Hi, I'm currently doing a data analysis with Kandy...
# datascience
e
Hi, I'm currently doing a data analysis with Kandy and Dataframe at work. Everything is going quite well so far. Is it possible to solve complex binning + groupby tasks with the Dataframe library? This is how it would look like in Python:
Copy code
gb = df.groupby([pd.cut(df.col1, 1000), pd.cut(df.col2, 200)])

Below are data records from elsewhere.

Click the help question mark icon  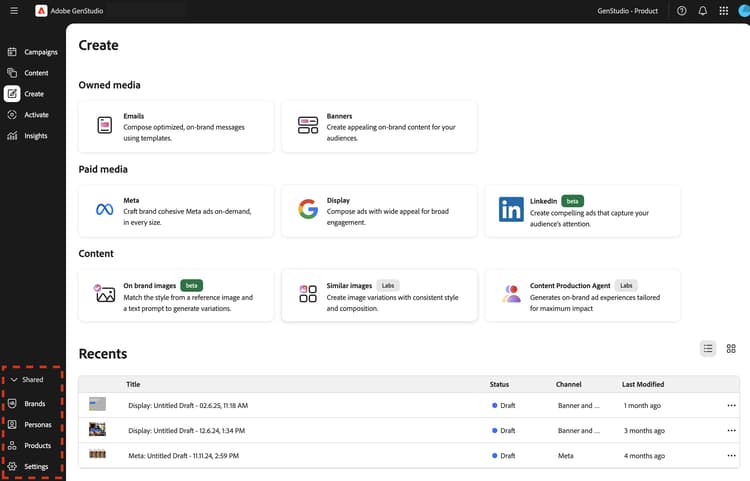(x=682, y=11)
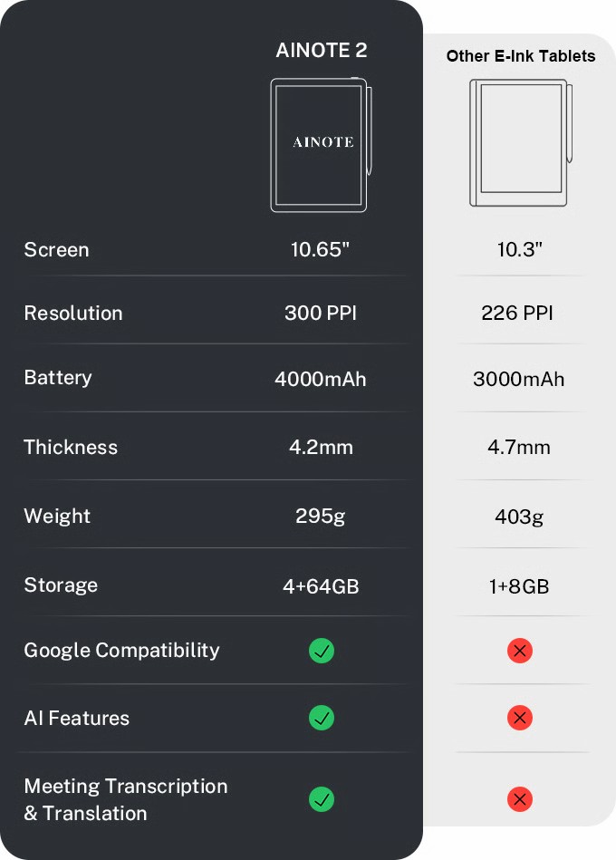
Task: Click red X for Meeting Transcription & Translation
Action: point(520,799)
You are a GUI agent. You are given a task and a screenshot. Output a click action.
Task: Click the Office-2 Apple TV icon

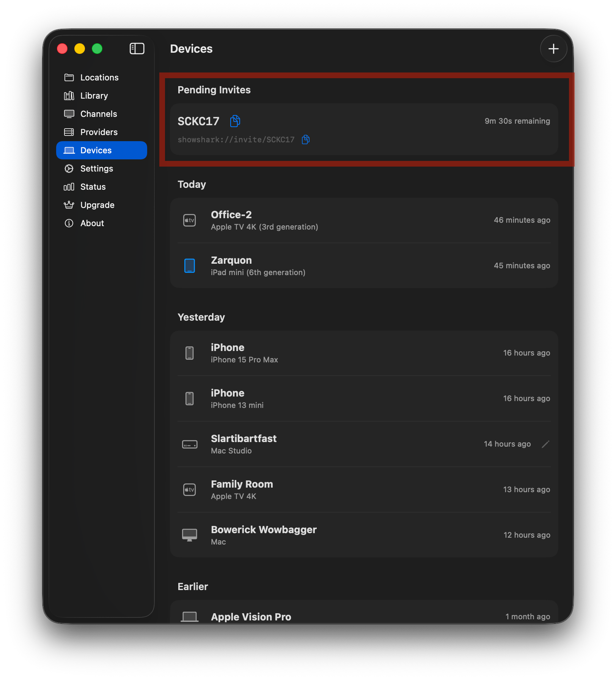[190, 220]
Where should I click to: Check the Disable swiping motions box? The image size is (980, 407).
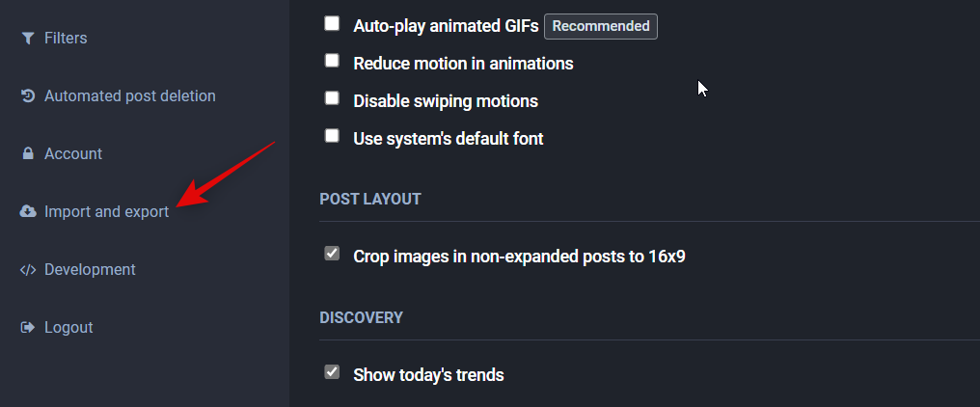click(x=332, y=98)
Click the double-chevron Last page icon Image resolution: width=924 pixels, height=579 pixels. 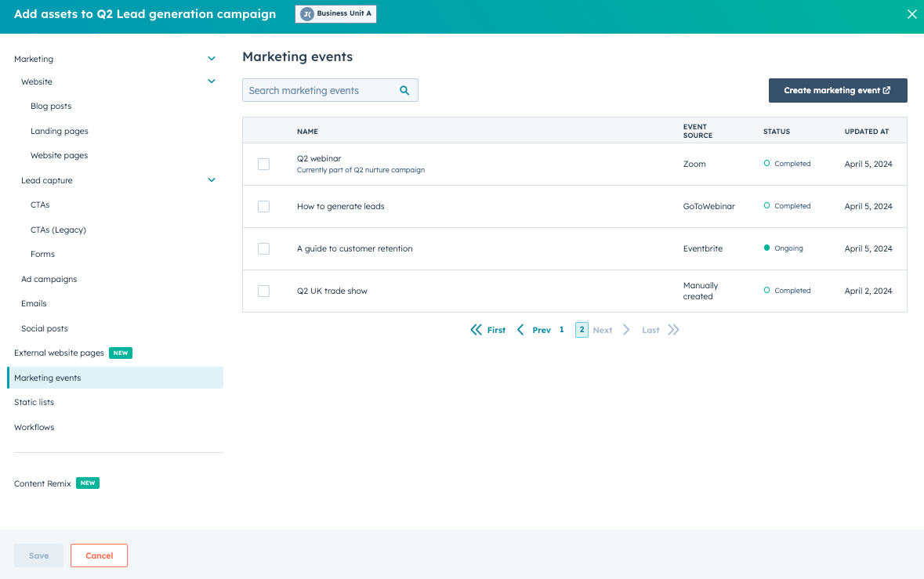673,330
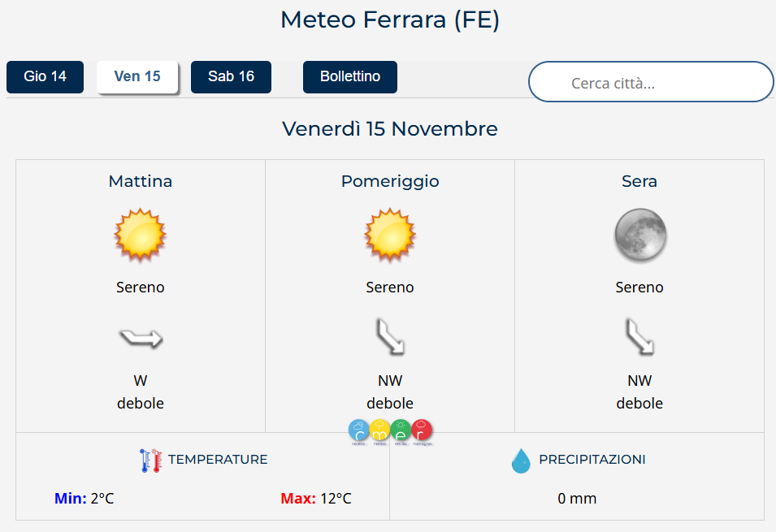Focus the Cerca città search field
This screenshot has width=776, height=532.
click(x=650, y=82)
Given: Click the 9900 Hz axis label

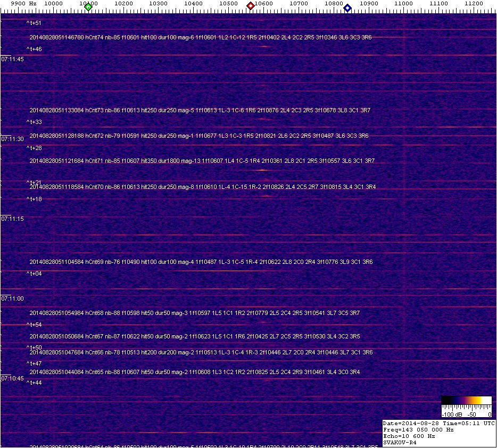Looking at the screenshot, I should (x=23, y=4).
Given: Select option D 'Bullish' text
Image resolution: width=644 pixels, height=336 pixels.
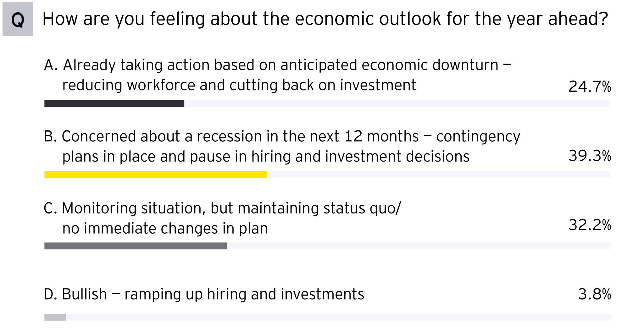Looking at the screenshot, I should click(204, 294).
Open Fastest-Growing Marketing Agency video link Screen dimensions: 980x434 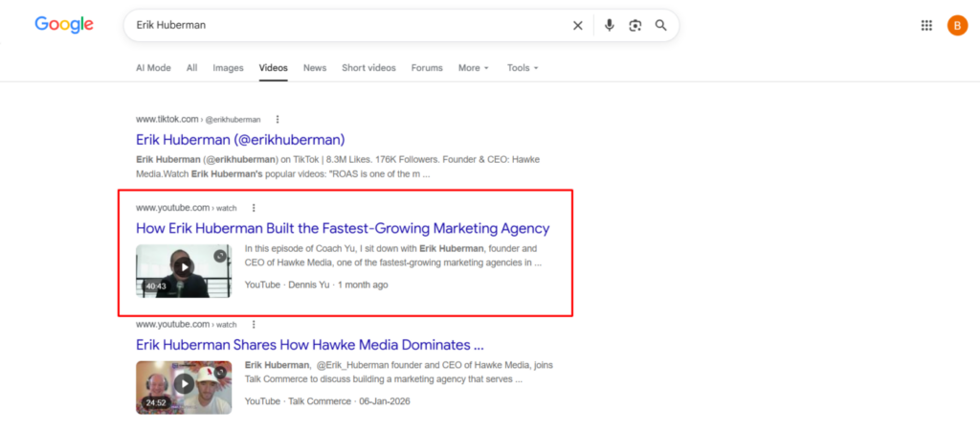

binned = gb.col3.median() - gb.col4.max()
z
Hi, happy to hear about your experience, could you please provide more details, what exactly is this code in Python doing? What is your goal
j
While advanced
groupBy
functionality is available in DataFrame https://kotlin.github.io/dataframe/groupby.html we don't have great support for statistics like binning/cutting yet. There is the function
col1.digitize()
which can tell you which bin each value in the column belongs to (as attached), but it cannot generate bins for you. There is however better binning support from the Kandy library https://kotlin.github.io/kandy/statistics-guide.html, since it can build histograms etc. from your DataFrames. There's the
statBin
function which can distribute data from columns across a given number of bins, like you specified. So, to create the bins you want, you'd need to depend on kandy-statistics, and then you can do something like:
Copy code
val col1Bins = statBin(
    x = df.col1,
    binsOption = BinsOption.byNumber(1000),
).Stat.x.toList()

val col2Bins = statBin(
    x = df.col2,
    binsOption = BinsOption.byNumber(200),
).Stat.x.toList()
which gives you the x's bins for the cols you specify (I'm not a 100% sure about binsAlignment, but you can probably figure that out with the kandy documentation) and then you can
groupBy
and aggregate those bins like:
Copy code
df.groupBy {
    col1.digitize(col1Bins) and col2.digitize(col2Bins)
}.aggregate {
    (col3.median() - col4.max()) into "result"
}
(note
digitize
just gives the index of the bin, to get the name (like, this], you'd need to do something like
.map { "(${col1Bins.getOrElse(it - 1) { 0.0 }}, ${col1Bins.getOrElse(it) { 100.0 }}]" }
) So, to conclude, statistics are not a strong point of DataFrame at the moment yet, but with Kandy and some workarounds, you can hopefully still achieve some advanced things 🙂
❤️ 2